Almond, Apricot, and White Chocolate Decadence Bars
1 pouch sugar cookie mix
½ cup unsalted butter, melted
½ teaspoon almond extract
1 large egg, slightly beaten
1 (8-ounce) can almond paste
½ cup granulated sugar
1 (6-ounce) package dried apricots, finely chopped
6 ounces cream cheese, softened
2 large eggs
1 teaspoon fresh lemon juice
1 (11-ounce) bag Ghirardelli white baking chips
⅔ cup heavy whipping cream
½ cup sliced almonds
Heat oven to 375°F. In a large bowl, stir cookie base ingredients until soft dough forms.
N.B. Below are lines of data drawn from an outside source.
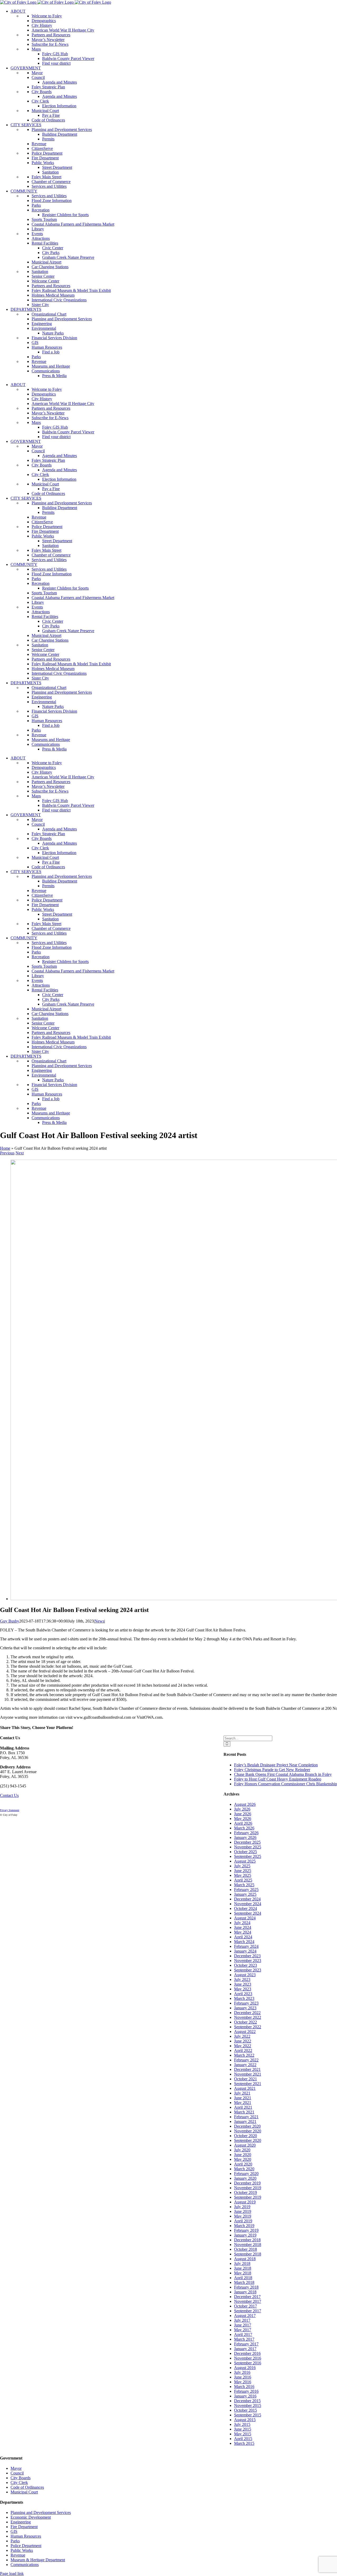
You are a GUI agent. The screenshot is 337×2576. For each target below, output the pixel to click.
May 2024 (242, 1932)
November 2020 (247, 2131)
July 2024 (242, 1922)
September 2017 (247, 2311)
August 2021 (245, 2088)
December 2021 (247, 2069)
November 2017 (247, 2301)
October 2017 (245, 2306)
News (99, 1621)
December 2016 (247, 2353)
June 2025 (242, 1870)
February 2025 (246, 1889)
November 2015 (247, 2405)
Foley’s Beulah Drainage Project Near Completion (276, 1765)
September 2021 (247, 2083)
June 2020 (242, 2154)
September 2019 (247, 2197)
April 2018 (243, 2277)
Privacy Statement (9, 1810)
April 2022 (243, 2050)
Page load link (12, 2573)
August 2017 (245, 2315)
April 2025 (243, 1880)
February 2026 (246, 1832)
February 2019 (246, 2230)
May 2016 (242, 2382)
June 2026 (242, 1814)
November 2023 (247, 1960)
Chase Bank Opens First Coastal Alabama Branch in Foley (283, 1774)
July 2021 (242, 2093)
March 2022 (244, 2055)
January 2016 (245, 2396)
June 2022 (242, 2041)
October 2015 (245, 2410)
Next (20, 1153)
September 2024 (247, 1913)
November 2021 (247, 2074)
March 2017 (244, 2339)
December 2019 (247, 2183)
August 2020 (245, 2145)
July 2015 (242, 2424)
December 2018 (247, 2240)
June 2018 (242, 2268)
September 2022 (247, 2027)
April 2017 (243, 2334)
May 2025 (242, 1875)
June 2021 (242, 2098)
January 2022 (245, 2064)
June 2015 (242, 2429)
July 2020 (242, 2150)
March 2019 (244, 2225)
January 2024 (245, 1951)
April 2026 (243, 1823)
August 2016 (245, 2367)
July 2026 (242, 1809)
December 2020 (247, 2126)
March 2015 (244, 2443)
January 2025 (245, 1894)
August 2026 (245, 1804)
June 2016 (242, 2377)
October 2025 (245, 1851)
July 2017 (242, 2320)
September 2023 (247, 1970)
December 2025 (247, 1842)
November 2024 (247, 1903)
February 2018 (246, 2287)
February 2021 (246, 2116)
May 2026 (242, 1818)
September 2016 (247, 2363)
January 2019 (245, 2235)
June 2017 (242, 2325)
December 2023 (247, 1956)
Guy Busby (9, 1621)
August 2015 (245, 2419)
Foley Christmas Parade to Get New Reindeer (272, 1769)
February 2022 (246, 2060)
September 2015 (247, 2415)
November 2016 (247, 2358)
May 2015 (242, 2434)
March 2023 (244, 1998)
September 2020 (247, 2140)
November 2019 (247, 2187)
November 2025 (247, 1847)
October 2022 (245, 2022)
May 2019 (242, 2216)
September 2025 (247, 1856)
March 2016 (244, 2386)
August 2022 (245, 2031)
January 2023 (245, 2008)
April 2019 (243, 2221)
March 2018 (244, 2282)
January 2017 (245, 2348)
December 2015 (247, 2400)
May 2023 (242, 1989)
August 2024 (245, 1918)
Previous (7, 1153)
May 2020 (242, 2159)
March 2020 (244, 2169)
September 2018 (247, 2254)
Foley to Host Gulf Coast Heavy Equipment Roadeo (277, 1779)
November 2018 (247, 2244)
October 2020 (245, 2135)
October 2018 (245, 2249)
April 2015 (243, 2438)
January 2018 (245, 2292)
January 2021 (245, 2121)
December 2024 (247, 1899)
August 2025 (245, 1861)
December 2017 (247, 2296)
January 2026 (245, 1837)
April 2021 (243, 2107)
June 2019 (242, 2211)
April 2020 (243, 2164)
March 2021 (244, 2112)
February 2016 (246, 2391)
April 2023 (243, 1993)
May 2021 (242, 2102)
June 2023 (242, 1984)
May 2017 (242, 2329)
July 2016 (242, 2372)
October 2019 (245, 2192)
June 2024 (242, 1927)
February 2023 (246, 2003)
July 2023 (242, 1979)
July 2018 (242, 2263)
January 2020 (245, 2178)
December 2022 (247, 2012)
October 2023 (245, 1965)
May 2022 (242, 2045)
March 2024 (244, 1941)
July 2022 (242, 2036)
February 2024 (246, 1946)
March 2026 (244, 1828)
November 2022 (247, 2017)
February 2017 (246, 2344)
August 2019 (245, 2202)
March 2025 (244, 1885)
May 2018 (242, 2273)
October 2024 (245, 1908)
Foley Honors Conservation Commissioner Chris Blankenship (285, 1784)
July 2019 (242, 2206)
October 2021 (245, 2079)
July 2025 (242, 1866)
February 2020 (246, 2173)
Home (5, 1148)
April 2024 (243, 1937)
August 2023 (245, 1974)
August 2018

Spread the dough in the bottom of an ungreased 9x13-inch pan. Bake for 10 to 15 minutes, or until set. Cool 10 minutes.
Meanwhile, in a large bowl, beat the almond paste and sugar with an electric mixer on low speed until crumbly but blended. Add the apricots; beat on low speed just until combined. Add the cream cheese, eggs, and lemon juice; beat on medium speed until well blended. Pour over the warm cookie base. Bake for 20 to 25 minutes, or until set. Cool 30 minutes.
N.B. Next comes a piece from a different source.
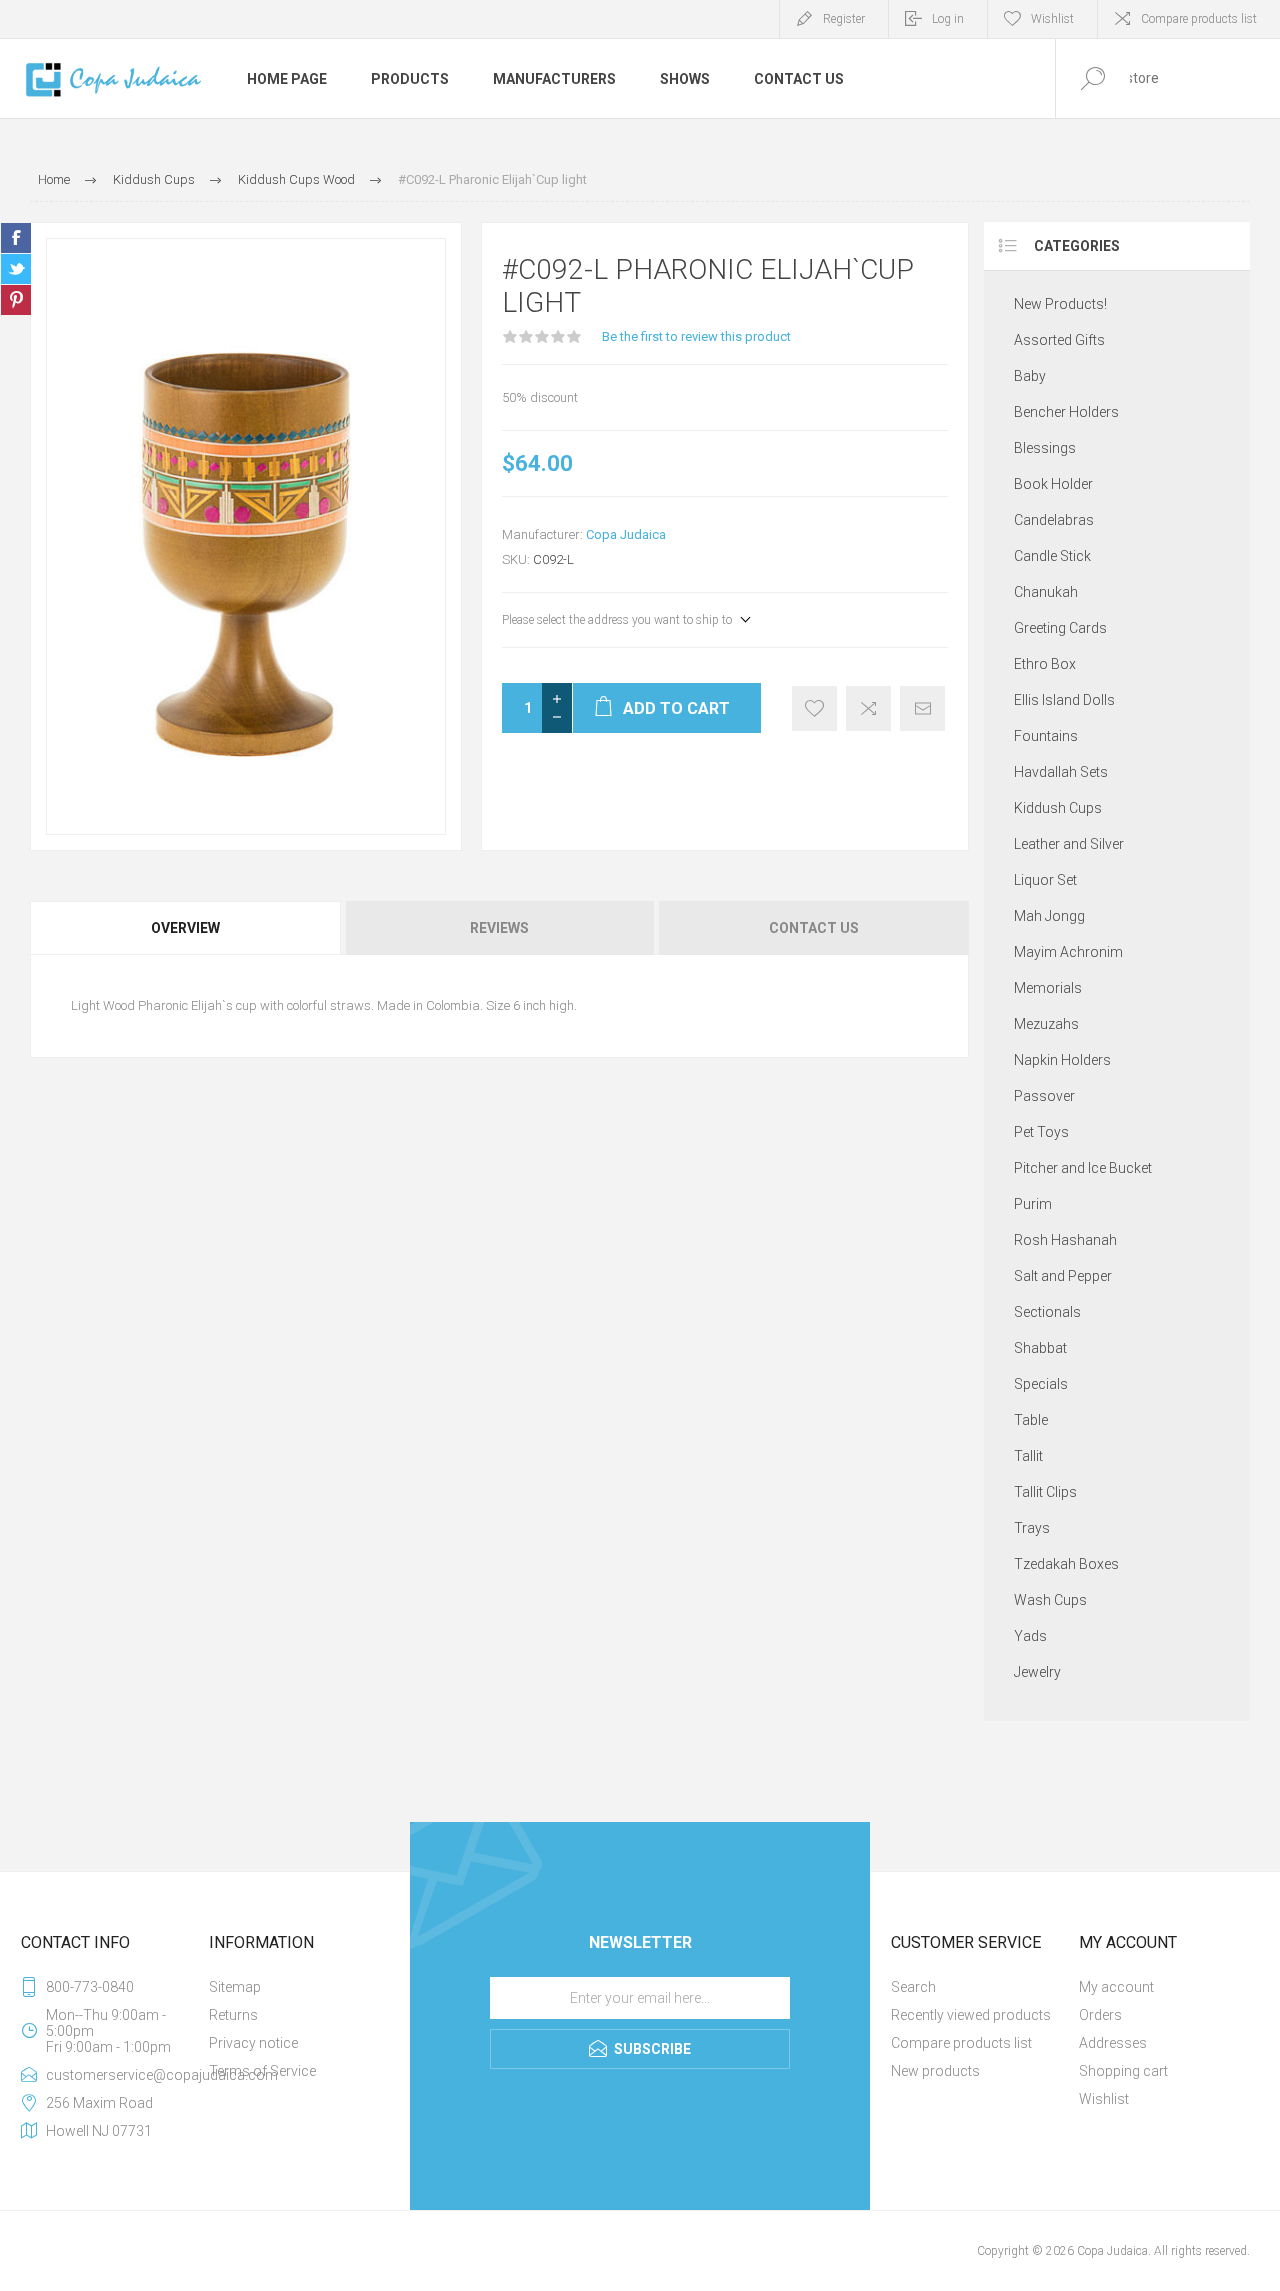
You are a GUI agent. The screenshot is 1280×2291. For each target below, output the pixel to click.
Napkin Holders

Place baking chips in a small bowl. In a 1-quart saucepan, heat the whipping cream just to boiling over low heat, stirring occasionally; pour over baking chips. Let stand 1 minute. Stir until the chips are melted and the mixture is smooth. Pour and spread over the filling. Sprinkle with almonds. Refrigerate about 2 hours or until set.